14381.fb2
Айно молча пожала плечами.
После обеда в комнате Клима у стены столбом стоял Дмитрий, шевелил пальцами в карманах брюк и, глядя под ноги себе, неумело пытался выяснить что-то.
– Знаешь, это – дьявольски неловко. Ты верно сказал о беззаконии симпатий. Дурацкая позиция у меня.
Клим чувствовал, что брат искренно и глубоко смущен.
«Тем хуже для него».
Айно простилась с Климом сухо и отчужденно; Дмитрий хотел проводить брата на вокзал, но зацепился ногою за медную бляшку чемодана и разорвал брюки.
– О, – сказала Айно. – Как вы пойдете? Есть у вас другие брюки? Нет? Вам нельзя идти на вокзал!
Самгин младший был доволен, что брат не может проводить его, но подумал:
«Она не хочет этого. Хитрая баба. Ловко устроилась».
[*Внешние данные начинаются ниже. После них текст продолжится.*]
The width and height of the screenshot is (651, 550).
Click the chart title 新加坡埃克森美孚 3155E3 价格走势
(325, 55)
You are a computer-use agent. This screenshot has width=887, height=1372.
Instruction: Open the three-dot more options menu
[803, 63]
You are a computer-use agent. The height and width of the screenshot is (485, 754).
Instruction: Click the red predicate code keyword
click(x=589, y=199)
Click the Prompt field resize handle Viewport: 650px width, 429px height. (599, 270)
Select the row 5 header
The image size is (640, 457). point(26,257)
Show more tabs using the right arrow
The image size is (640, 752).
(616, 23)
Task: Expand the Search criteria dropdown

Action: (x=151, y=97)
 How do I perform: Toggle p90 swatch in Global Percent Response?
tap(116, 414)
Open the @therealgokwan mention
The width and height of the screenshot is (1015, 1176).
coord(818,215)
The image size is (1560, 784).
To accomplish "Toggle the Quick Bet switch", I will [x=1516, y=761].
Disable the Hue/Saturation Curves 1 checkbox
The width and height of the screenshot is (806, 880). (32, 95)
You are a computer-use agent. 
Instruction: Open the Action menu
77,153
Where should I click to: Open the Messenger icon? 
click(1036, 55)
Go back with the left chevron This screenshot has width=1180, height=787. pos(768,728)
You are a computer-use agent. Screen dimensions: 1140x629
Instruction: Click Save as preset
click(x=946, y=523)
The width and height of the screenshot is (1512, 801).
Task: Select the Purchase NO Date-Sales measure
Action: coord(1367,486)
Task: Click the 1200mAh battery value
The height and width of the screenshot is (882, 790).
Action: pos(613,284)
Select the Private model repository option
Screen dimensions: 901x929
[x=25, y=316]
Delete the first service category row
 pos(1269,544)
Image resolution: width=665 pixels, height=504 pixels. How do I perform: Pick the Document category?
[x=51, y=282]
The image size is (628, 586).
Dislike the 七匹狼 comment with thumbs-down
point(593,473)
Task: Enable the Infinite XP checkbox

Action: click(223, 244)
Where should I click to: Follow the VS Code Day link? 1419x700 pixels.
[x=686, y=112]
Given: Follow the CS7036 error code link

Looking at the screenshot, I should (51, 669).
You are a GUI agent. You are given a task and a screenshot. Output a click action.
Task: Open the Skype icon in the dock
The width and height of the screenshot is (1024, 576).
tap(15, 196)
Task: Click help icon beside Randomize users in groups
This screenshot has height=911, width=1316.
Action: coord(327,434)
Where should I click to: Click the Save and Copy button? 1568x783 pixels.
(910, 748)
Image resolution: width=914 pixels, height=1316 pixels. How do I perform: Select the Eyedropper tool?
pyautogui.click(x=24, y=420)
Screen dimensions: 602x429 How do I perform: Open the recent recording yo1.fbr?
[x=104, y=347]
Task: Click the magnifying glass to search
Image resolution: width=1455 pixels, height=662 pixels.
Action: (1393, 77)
Уезжая, он чувствовал себя в мелких мыслях, но находил, что эти мысли, навязанные ему извне, насильно и вообще всегда не достойные его, на сей раз обещают сложиться в какое-то определенное решение. Но, так как всякое решение есть самоограничение, Клим не спешил выяснить его.
В Петербурге он узнал, что Марина с теткой уехали в Гапсаль. Он прожил в столице несколько суток, остро испытывая раздражающую неустроенность жизни. Днем по улицам летала пыль строительных работ, на Невском рабочие расковыривали торцы мостовой, наполняя город запахом гнилого дерева; весь город казался вспотевшим. Белые ночи возмутили Самгина своей нелепостью и угрозой сделать нормального человека неврастеником; было похоже, что в воздухе носится все тот же гнилой осенний туман, но высохший до состояния прозрачной и раздражающе светящейся пыли.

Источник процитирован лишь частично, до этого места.